XRLV debuted in April and has almost $99 million in assets under management, making it one of the most successful ETFs to debut this year.
XRLV has less exposure to utilities (0% vs. 4.5% for SPLV) and consumer staples (16% vs. 22%) and more exposure to industrials (20% vs. 15%) and health care (15% vs. 10%). Both ETFs are rebalanced quarterly, said S&P Capital IQ in a new research note.
Another new and, arguably, sophisticated approach to the S&P 500 is the Elkhorn S&P 500 Capital Expenditures ETF (NASDAQ:CAPX).
CAPX follows the S&P 500 Capex Efficiency Index, which is designed to provide exposure to constituents of the S&P 500 that have exhibited strong capital discipline in the form of efficient capital expenditures, according to Elkhorn.
Said another way, the 99 companies held by CAPX are notable generators of cash and have a proclivity for reinvesting that cash back into their businesses.

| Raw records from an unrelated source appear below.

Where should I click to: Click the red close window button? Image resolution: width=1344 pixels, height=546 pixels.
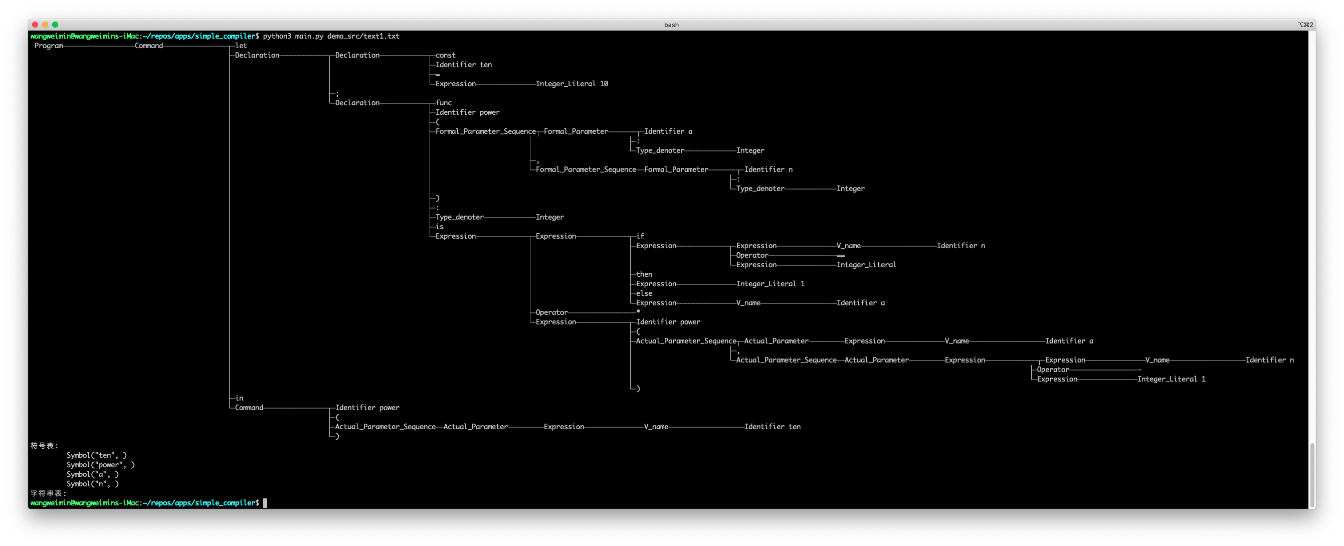pyautogui.click(x=35, y=25)
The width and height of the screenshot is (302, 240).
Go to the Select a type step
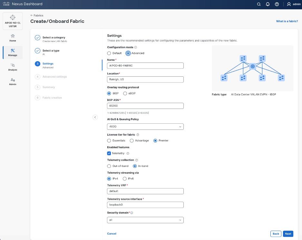(x=51, y=51)
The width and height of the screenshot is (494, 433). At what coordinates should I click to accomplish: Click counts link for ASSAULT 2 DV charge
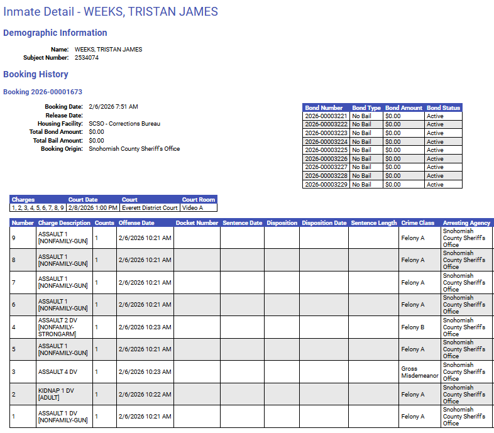[x=96, y=327]
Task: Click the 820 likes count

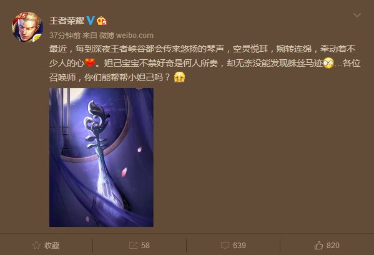Action: point(333,246)
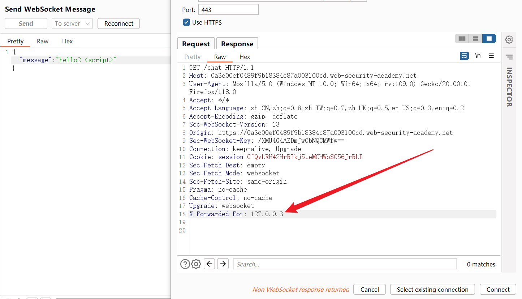Uncheck the Use HTTPS checkbox

186,22
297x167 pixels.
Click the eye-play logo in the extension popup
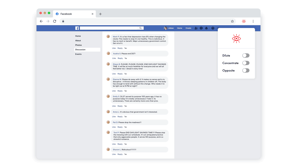point(236,38)
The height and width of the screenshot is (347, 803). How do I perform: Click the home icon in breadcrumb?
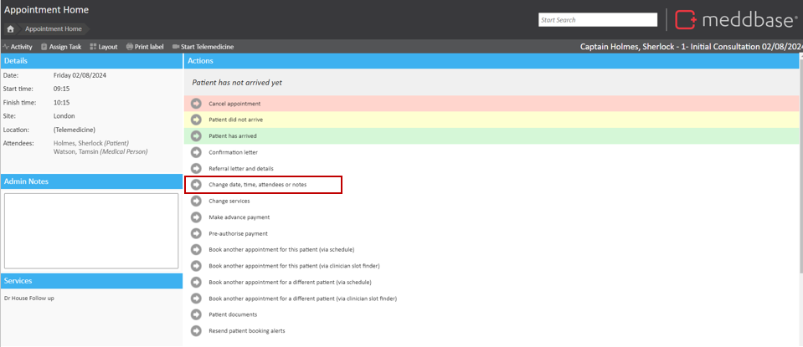point(10,28)
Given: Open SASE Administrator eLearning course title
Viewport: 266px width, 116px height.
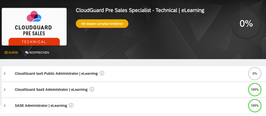Looking at the screenshot, I should [41, 106].

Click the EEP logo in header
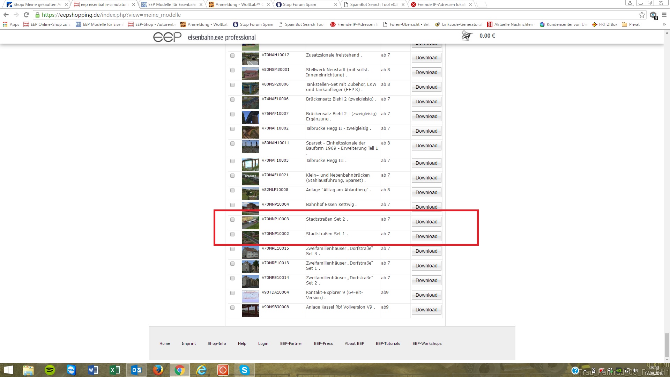click(168, 37)
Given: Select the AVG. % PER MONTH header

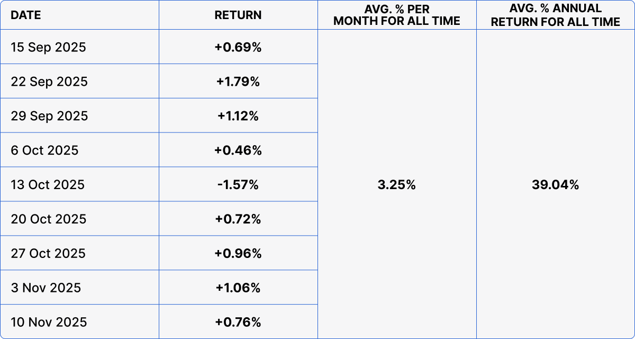Looking at the screenshot, I should [397, 15].
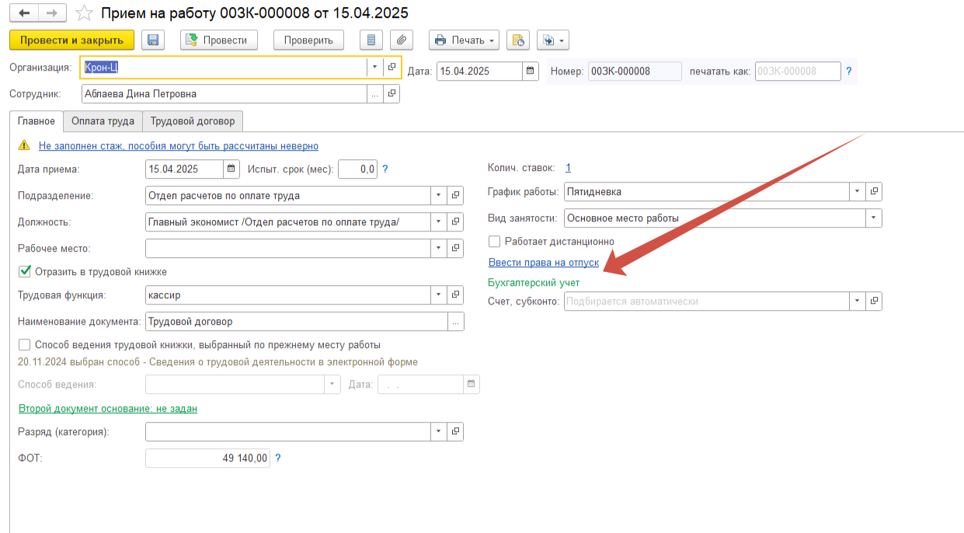Click into the Рабочее место field
This screenshot has height=533, width=964.
pos(287,249)
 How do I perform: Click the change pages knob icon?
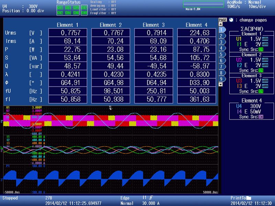click(x=231, y=20)
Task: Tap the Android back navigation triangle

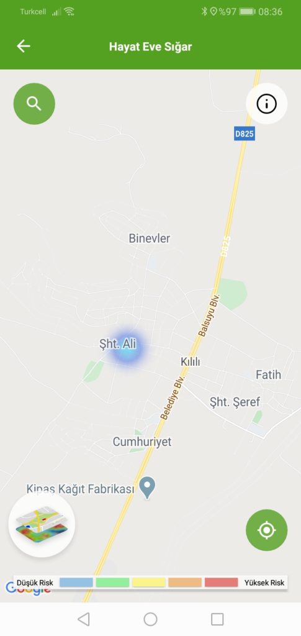Action: 83,619
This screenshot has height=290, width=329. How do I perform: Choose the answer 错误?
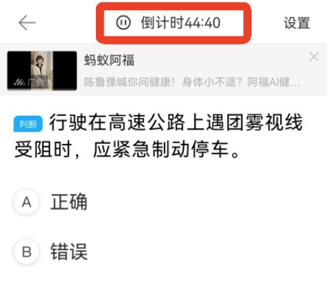point(69,252)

CAPX looks at companies that have made efficient use of the capital spending by generating relatively strong sales growth , said S&P Capital IQ. Relative to the broader S&P 500 index, exposure to consumer staples (5%) was light and there were no telecom services holdings. The ETF has a 0.29% expense ratio and trades with a $0.03 bid/ask spread.
The research firm has an overweight rating on CAPX, which debuted in May.